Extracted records
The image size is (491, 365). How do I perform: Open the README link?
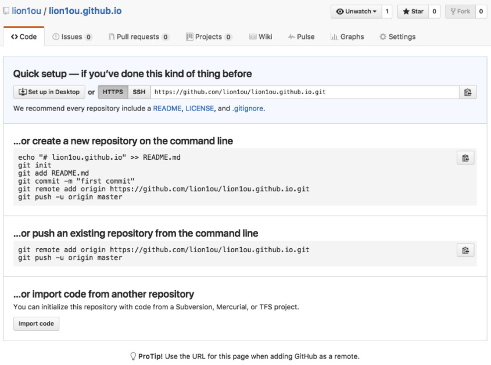tap(167, 108)
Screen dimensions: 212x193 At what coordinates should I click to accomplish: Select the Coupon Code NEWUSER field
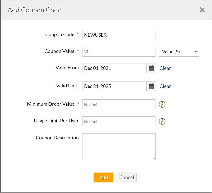point(118,35)
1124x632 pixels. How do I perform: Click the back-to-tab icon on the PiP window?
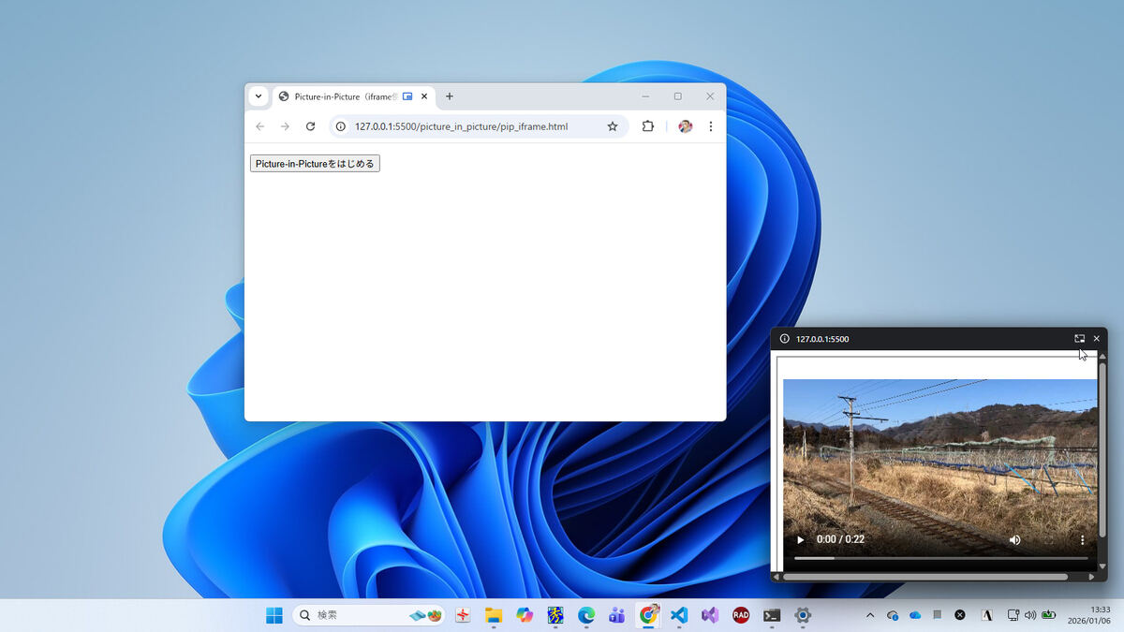[1079, 338]
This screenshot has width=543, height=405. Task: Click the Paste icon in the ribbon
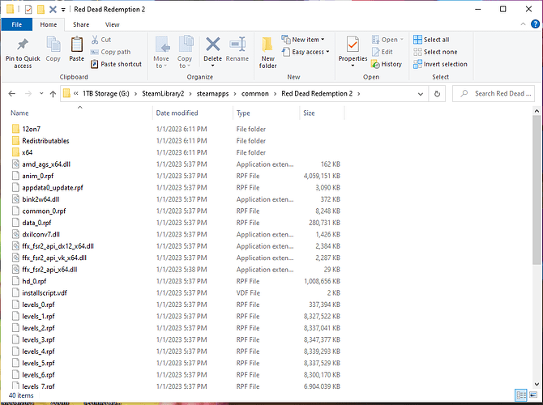pos(76,47)

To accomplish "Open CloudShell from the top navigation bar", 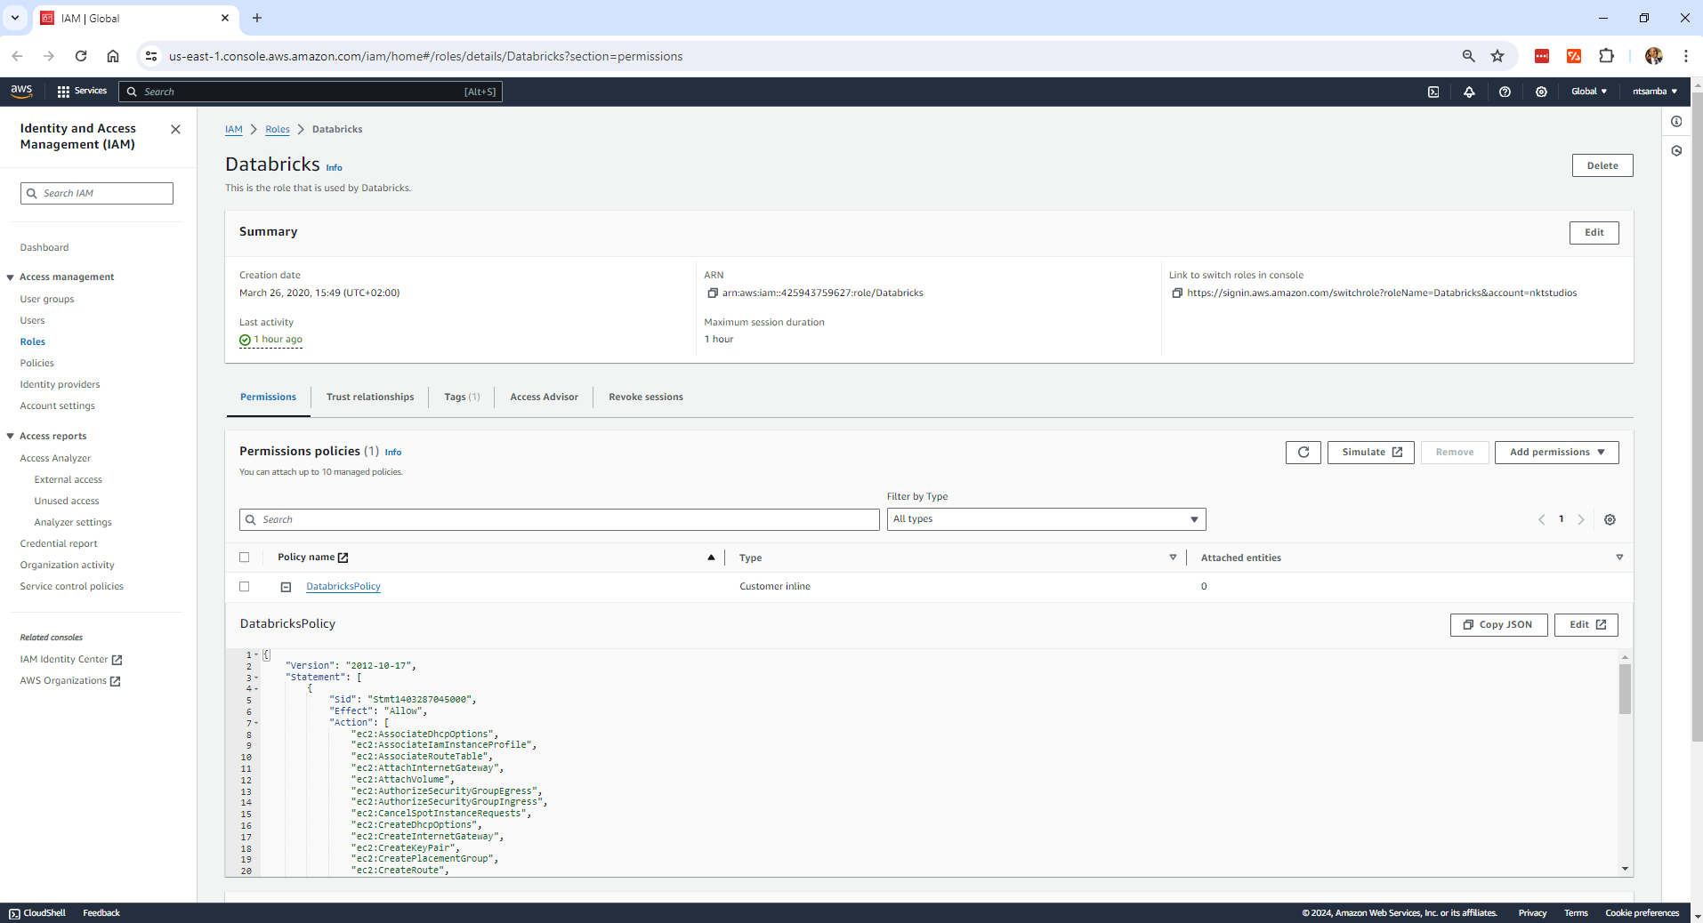I will coord(1433,92).
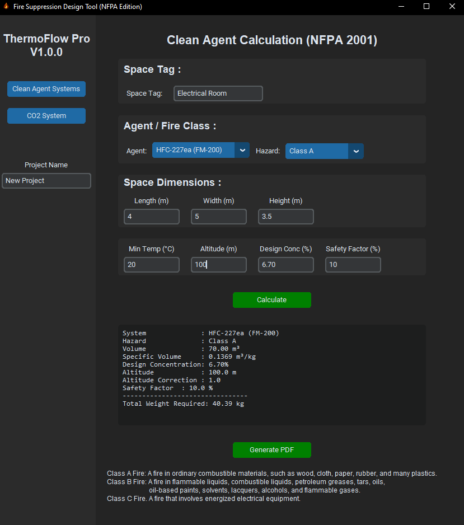464x525 pixels.
Task: Click inside the calculation results output box
Action: 272,375
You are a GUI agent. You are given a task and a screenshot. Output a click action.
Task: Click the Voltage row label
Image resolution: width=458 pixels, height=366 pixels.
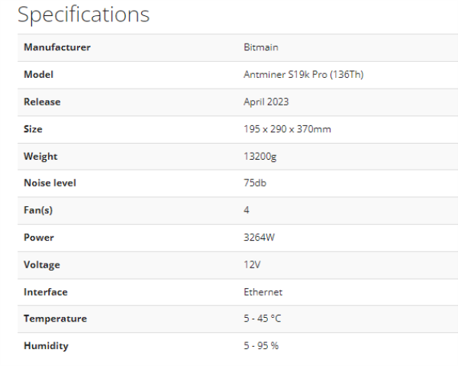pos(41,265)
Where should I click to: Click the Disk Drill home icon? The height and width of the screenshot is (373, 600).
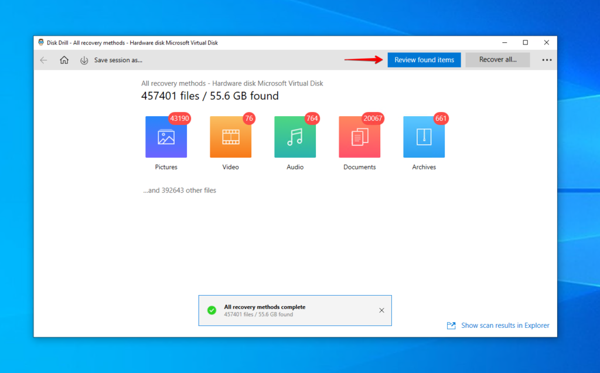click(x=64, y=59)
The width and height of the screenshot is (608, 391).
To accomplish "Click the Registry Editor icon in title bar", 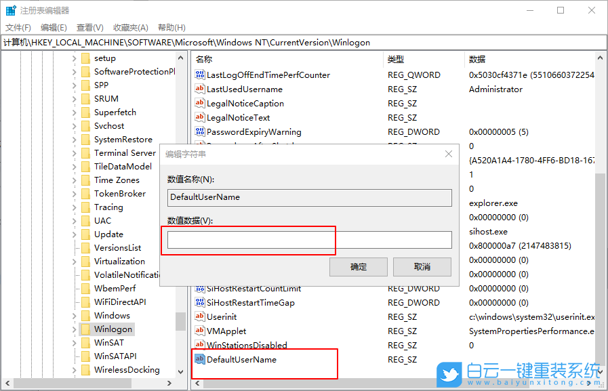I will pyautogui.click(x=9, y=9).
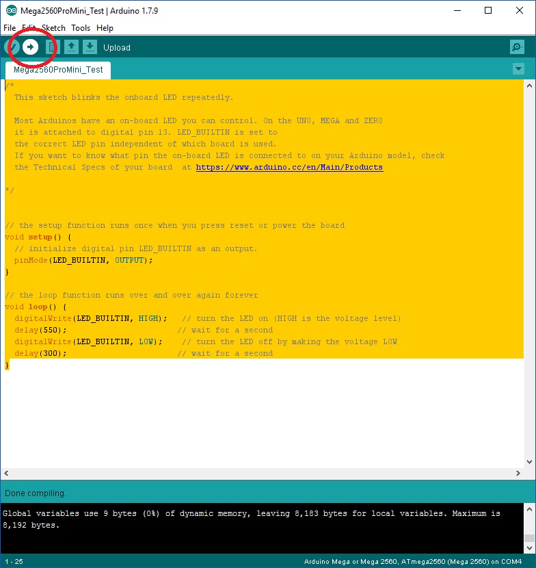Screen dimensions: 536x568
Task: Expand the tab options dropdown arrow
Action: [x=518, y=69]
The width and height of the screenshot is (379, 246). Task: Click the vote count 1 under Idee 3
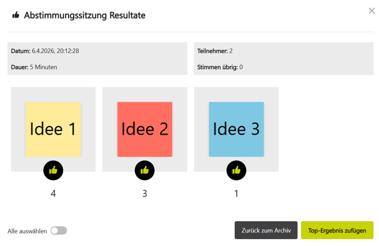(236, 194)
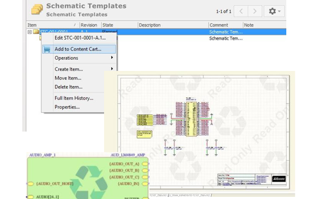Collapse the STC-001-0001 tree item
Viewport: 318px width, 199px height.
30,32
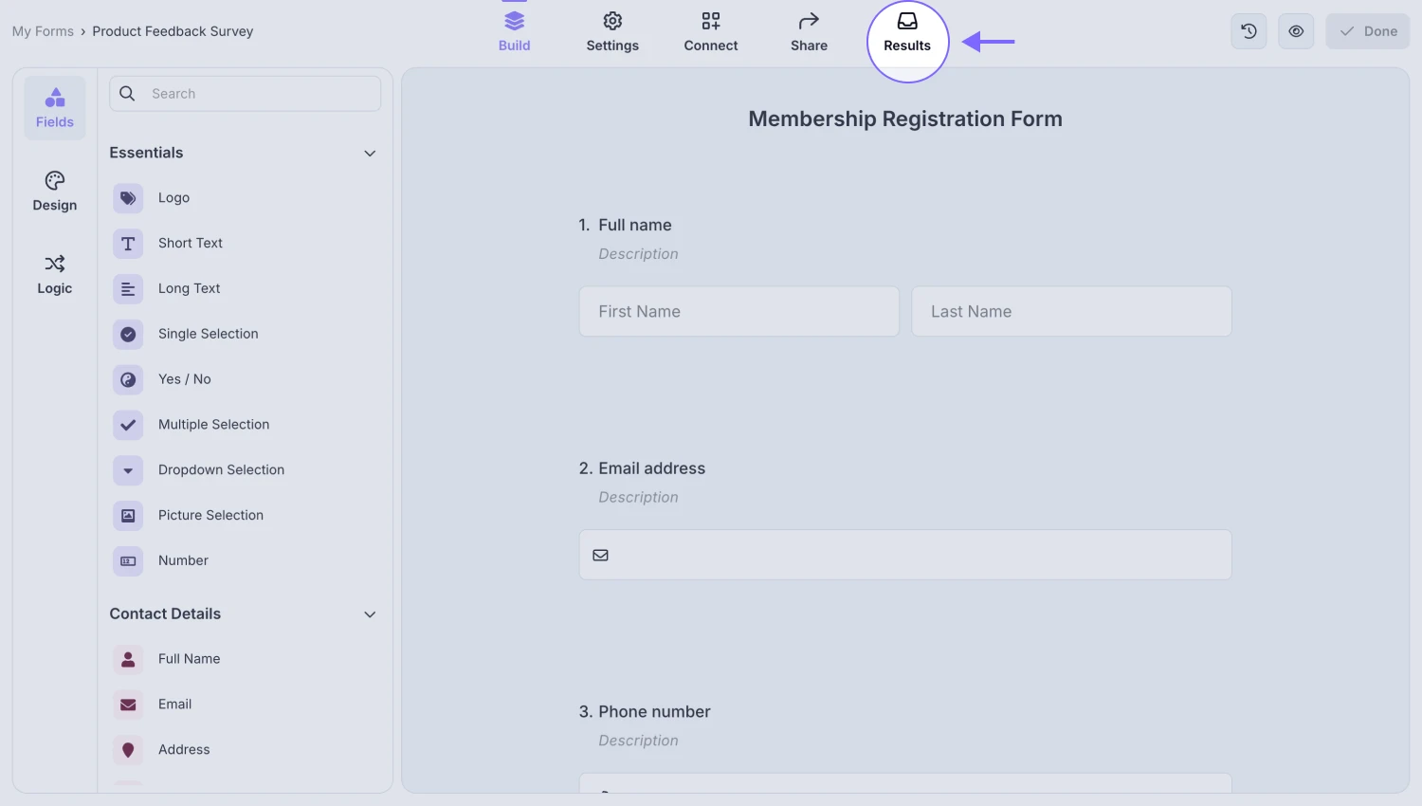Screen dimensions: 1422x806
Task: Select the Short Text field icon
Action: pyautogui.click(x=128, y=244)
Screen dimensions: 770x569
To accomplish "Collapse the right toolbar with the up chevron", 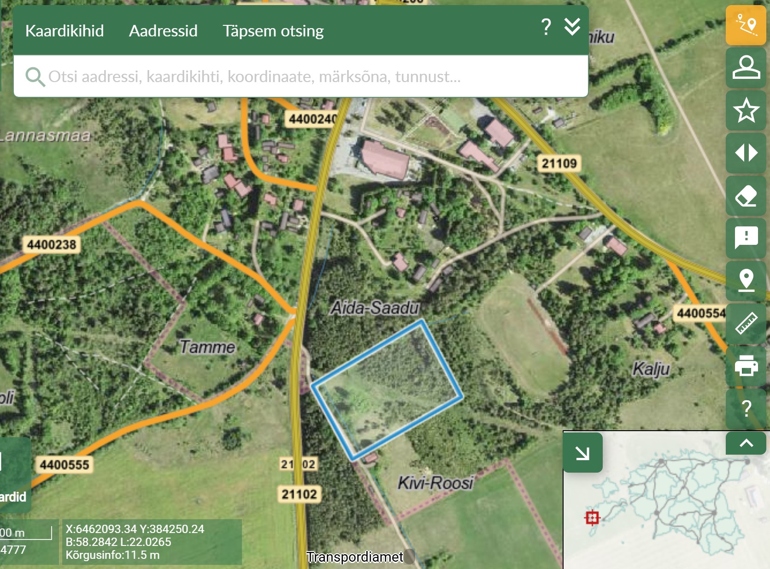I will click(746, 443).
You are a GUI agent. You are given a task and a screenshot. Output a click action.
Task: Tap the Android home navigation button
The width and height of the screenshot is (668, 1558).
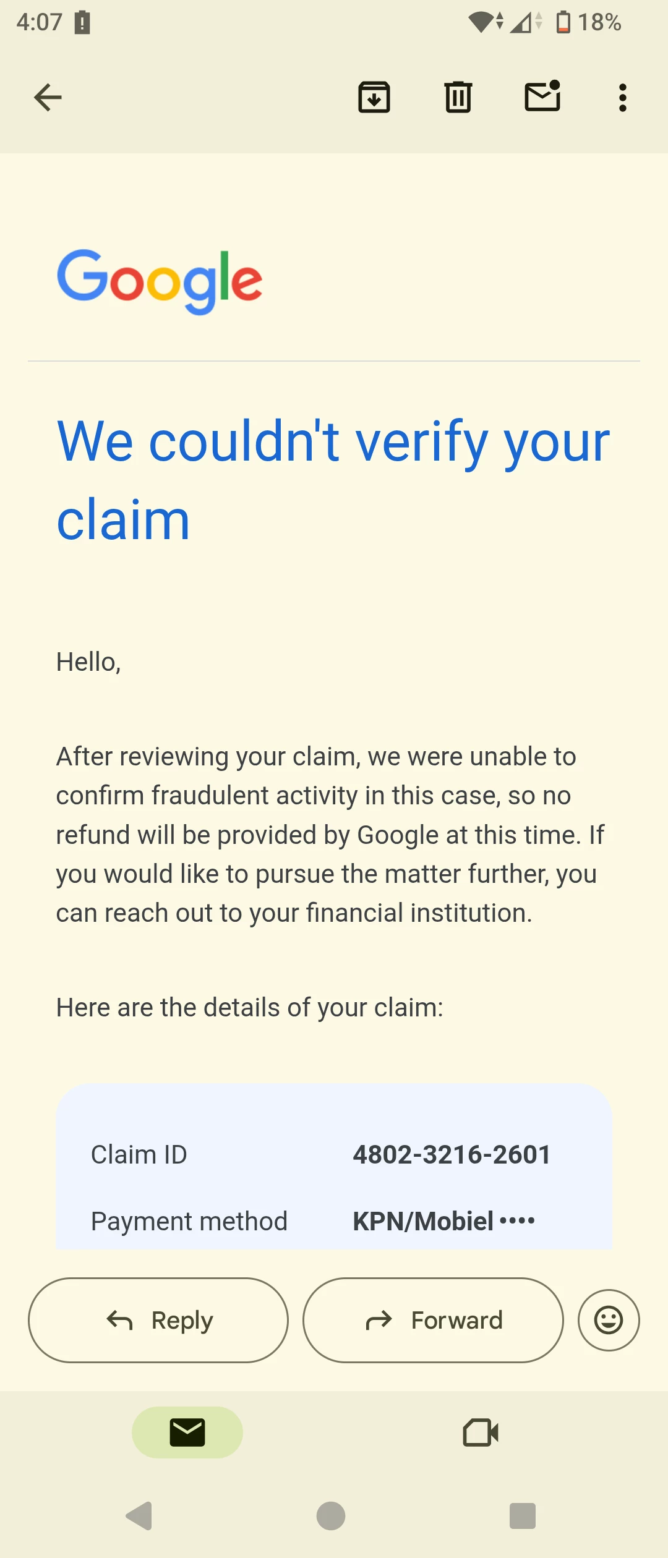(331, 1516)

## ABOUT THIS TASK
The copy should hold only the lines from the one with "Where should I" through the one with "The width and height of the screenshot is (608, 391).", exactly as they stand above. Leave out the pictures.

## SOLUTION FOR THIS TASK
Where should I click to: Click the Disk Drill home icon? The height and width of the screenshot is (373, 600).
click(x=64, y=59)
The width and height of the screenshot is (608, 391).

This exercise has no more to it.